===== Material provided =====
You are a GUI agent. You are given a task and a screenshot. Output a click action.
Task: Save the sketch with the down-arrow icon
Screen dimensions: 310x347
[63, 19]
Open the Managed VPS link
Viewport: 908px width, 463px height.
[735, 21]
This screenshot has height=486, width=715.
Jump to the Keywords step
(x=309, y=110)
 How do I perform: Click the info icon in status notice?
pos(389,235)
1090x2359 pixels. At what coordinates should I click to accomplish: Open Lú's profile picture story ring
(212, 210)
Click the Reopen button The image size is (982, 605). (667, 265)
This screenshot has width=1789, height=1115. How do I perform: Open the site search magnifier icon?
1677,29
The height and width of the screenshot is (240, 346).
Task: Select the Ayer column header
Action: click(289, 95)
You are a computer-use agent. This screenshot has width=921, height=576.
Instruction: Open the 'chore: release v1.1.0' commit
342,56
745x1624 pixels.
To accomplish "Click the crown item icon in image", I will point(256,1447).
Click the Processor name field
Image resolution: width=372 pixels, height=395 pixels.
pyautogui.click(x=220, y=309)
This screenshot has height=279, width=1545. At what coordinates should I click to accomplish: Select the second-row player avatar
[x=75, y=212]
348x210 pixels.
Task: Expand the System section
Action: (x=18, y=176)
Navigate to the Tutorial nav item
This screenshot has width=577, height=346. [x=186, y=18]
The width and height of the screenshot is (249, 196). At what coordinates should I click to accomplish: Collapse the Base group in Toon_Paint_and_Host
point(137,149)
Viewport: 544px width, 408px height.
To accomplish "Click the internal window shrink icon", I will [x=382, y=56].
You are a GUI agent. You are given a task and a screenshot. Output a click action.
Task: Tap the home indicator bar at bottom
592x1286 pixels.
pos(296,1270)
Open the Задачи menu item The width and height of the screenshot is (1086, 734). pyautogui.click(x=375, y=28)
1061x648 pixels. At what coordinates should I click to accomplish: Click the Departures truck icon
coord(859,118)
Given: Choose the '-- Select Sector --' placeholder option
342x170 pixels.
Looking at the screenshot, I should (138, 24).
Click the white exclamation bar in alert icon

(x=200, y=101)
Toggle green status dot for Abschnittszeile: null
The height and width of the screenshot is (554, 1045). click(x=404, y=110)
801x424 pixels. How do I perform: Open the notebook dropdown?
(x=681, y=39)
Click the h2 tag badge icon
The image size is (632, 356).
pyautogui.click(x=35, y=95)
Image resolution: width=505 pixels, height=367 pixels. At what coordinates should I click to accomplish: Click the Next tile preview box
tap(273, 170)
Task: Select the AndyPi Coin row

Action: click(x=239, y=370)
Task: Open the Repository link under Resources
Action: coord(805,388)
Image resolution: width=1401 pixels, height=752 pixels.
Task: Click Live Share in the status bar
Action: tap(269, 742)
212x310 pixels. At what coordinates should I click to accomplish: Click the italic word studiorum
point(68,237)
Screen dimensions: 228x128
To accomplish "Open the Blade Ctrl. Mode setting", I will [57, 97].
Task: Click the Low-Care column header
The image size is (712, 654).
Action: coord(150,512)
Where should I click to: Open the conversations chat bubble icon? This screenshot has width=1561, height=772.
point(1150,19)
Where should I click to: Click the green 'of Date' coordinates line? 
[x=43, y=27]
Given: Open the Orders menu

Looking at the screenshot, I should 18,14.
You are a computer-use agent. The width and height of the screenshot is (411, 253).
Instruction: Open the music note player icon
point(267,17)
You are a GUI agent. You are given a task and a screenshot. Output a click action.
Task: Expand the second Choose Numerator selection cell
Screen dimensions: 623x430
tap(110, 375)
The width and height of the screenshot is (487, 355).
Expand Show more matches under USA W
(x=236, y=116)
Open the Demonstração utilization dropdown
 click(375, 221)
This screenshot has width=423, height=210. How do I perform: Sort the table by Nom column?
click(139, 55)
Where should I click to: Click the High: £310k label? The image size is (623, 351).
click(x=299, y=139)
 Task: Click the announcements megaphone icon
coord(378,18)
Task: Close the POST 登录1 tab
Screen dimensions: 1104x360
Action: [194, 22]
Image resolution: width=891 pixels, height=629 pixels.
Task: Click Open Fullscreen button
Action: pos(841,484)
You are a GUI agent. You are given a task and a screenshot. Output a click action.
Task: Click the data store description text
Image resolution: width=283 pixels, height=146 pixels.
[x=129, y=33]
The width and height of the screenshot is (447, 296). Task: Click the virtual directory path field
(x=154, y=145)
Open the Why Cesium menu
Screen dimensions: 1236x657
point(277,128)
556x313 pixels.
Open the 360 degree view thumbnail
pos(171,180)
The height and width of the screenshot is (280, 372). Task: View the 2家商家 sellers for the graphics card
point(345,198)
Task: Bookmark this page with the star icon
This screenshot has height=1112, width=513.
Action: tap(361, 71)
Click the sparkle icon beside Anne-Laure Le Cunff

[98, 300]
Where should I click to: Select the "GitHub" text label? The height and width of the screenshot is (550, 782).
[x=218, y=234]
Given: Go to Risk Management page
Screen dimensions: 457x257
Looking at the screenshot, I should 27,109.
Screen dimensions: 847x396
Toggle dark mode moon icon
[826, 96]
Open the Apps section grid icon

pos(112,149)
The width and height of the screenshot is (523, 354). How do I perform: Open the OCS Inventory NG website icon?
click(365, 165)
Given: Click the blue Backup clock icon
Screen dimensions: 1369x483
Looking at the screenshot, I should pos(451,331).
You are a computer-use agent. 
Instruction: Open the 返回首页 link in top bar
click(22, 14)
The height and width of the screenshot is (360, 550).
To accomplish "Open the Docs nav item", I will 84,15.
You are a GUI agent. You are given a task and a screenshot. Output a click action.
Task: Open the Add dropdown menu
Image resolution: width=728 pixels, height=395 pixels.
=====
- **Exercise requirements**: Copy each entry exactly.

- **Problem solution**:
You are a GUI agent. You are given a task and a screenshot. Output a click action.
Task: Save the sketch with the down-arrow icon
Screen dimensions: 310x347
[63, 19]
Open the Managed VPS link
Viewport: 908px width, 463px height.
[735, 21]
This screenshot has height=486, width=715.
Jump to the Keywords step
(x=309, y=110)
 How do I perform: Click the info icon in status notice?
pos(389,235)
1090x2359 pixels. At what coordinates should I click to accomplish: Open Lú's profile picture story ring
(212, 210)
Click the Reopen button The image size is (982, 605). (667, 265)
This screenshot has width=1789, height=1115. How do I perform: Open the site search magnifier icon?
1677,29
The height and width of the screenshot is (240, 346).
Task: Select the Ayer column header
Action: click(289, 95)
You are a computer-use agent. This screenshot has width=921, height=576.
Instruction: Open the 'chore: release v1.1.0' commit
342,56
745x1624 pixels.
To accomplish "Click the crown item icon in image", I will point(256,1447).
Click the Processor name field
Image resolution: width=372 pixels, height=395 pixels.
pyautogui.click(x=220, y=309)
This screenshot has height=279, width=1545. At what coordinates should I click to accomplish: Select the second-row player avatar
[x=75, y=212]
348x210 pixels.
Task: Expand the System section
Action: (x=18, y=176)
Navigate to the Tutorial nav item
This screenshot has width=577, height=346. [x=186, y=18]
The width and height of the screenshot is (249, 196). At what coordinates should I click to accomplish: Collapse the Base group in Toon_Paint_and_Host
point(137,149)
Viewport: 544px width, 408px height.
To accomplish "Click the internal window shrink icon", I will [x=382, y=56].
You are a GUI agent. You are given a task and a screenshot. Output a click action.
Task: Tap the home indicator bar at bottom
592x1286 pixels.
pos(296,1270)
Open the Задачи menu item The width and height of the screenshot is (1086, 734). pyautogui.click(x=375, y=28)
1061x648 pixels. At what coordinates should I click to accomplish: Click the Departures truck icon
coord(859,118)
Given: Choose the '-- Select Sector --' placeholder option
342x170 pixels.
Looking at the screenshot, I should (138, 24).
Click the white exclamation bar in alert icon

(x=200, y=101)
Toggle green status dot for Abschnittszeile: null
The height and width of the screenshot is (554, 1045). click(x=404, y=110)
801x424 pixels. How do I perform: Open the notebook dropdown?
(x=681, y=39)
Click the h2 tag badge icon
The image size is (632, 356).
pyautogui.click(x=35, y=95)
Image resolution: width=505 pixels, height=367 pixels. At what coordinates should I click to accomplish: Click the Next tile preview box
tap(273, 170)
Task: Select the AndyPi Coin row

Action: click(x=239, y=370)
Task: Open the Repository link under Resources
Action: coord(805,388)
Image resolution: width=1401 pixels, height=752 pixels.
Task: Click Live Share in the status bar
Action: tap(269, 742)
212x310 pixels. At what coordinates should I click to accomplish: Click the italic word studiorum
point(68,237)
Screen dimensions: 228x128
To accomplish "Open the Blade Ctrl. Mode setting", I will [57, 97].
Task: Click the Low-Care column header
The image size is (712, 654).
Action: coord(150,512)
Where should I click to: Open the conversations chat bubble icon? This screenshot has width=1561, height=772.
point(1150,19)
Where should I click to: Click the green 'of Date' coordinates line? 
[x=43, y=27]
Given: Open the Orders menu

Looking at the screenshot, I should 18,14.
You are a computer-use agent. The width and height of the screenshot is (411, 253).
Instruction: Open the music note player icon
point(267,17)
You are a GUI agent. You are given a task and a screenshot. Output a click action.
Task: Expand the second Choose Numerator selection cell
Screen dimensions: 623x430
tap(110, 375)
The width and height of the screenshot is (487, 355).
Expand Show more matches under USA W
(x=236, y=116)
Open the Demonstração utilization dropdown
 click(375, 221)
This screenshot has width=423, height=210. How do I perform: Sort the table by Nom column?
click(139, 55)
Where should I click to: Click the High: £310k label? The image size is (623, 351).
click(x=299, y=139)
 Task: Click the announcements megaphone icon
coord(378,18)
Task: Close the POST 登录1 tab
Screen dimensions: 1104x360
Action: [194, 22]
Image resolution: width=891 pixels, height=629 pixels.
Task: Click Open Fullscreen button
Action: pos(841,484)
You are a GUI agent. You are given a task and a screenshot. Output a click action.
Task: Click the data store description text
Image resolution: width=283 pixels, height=146 pixels.
[x=129, y=33]
The width and height of the screenshot is (447, 296). Task: Click the virtual directory path field
(x=154, y=145)
Open the Why Cesium menu
Screen dimensions: 1236x657
point(277,128)
556x313 pixels.
Open the 360 degree view thumbnail
pos(171,180)
The height and width of the screenshot is (280, 372). Task: View the 2家商家 sellers for the graphics card
point(345,198)
Task: Bookmark this page with the star icon
This screenshot has height=1112, width=513.
Action: tap(361, 71)
Click the sparkle icon beside Anne-Laure Le Cunff

[98, 300]
Where should I click to: Select the "GitHub" text label? The height and width of the screenshot is (550, 782).
[x=218, y=234]
Given: Go to Risk Management page
Screen dimensions: 457x257
Looking at the screenshot, I should 27,109.
Screen dimensions: 847x396
Toggle dark mode moon icon
[826, 96]
Open the Apps section grid icon

pos(112,149)
The width and height of the screenshot is (523, 354). How do I perform: Open the OCS Inventory NG website icon?
click(365, 165)
Given: Click the blue Backup clock icon
Screen dimensions: 1369x483
Looking at the screenshot, I should pos(451,331).
You are a computer-use agent. 
Instruction: Open the 返回首页 link in top bar
click(22, 14)
The height and width of the screenshot is (360, 550).
To accomplish "Open the Docs nav item", I will 84,15.
You are a GUI agent. You are given a task and a screenshot. Output a click action.
Task: Open the Add dropdown menu
Image resolution: width=728 pixels, height=395 pixels.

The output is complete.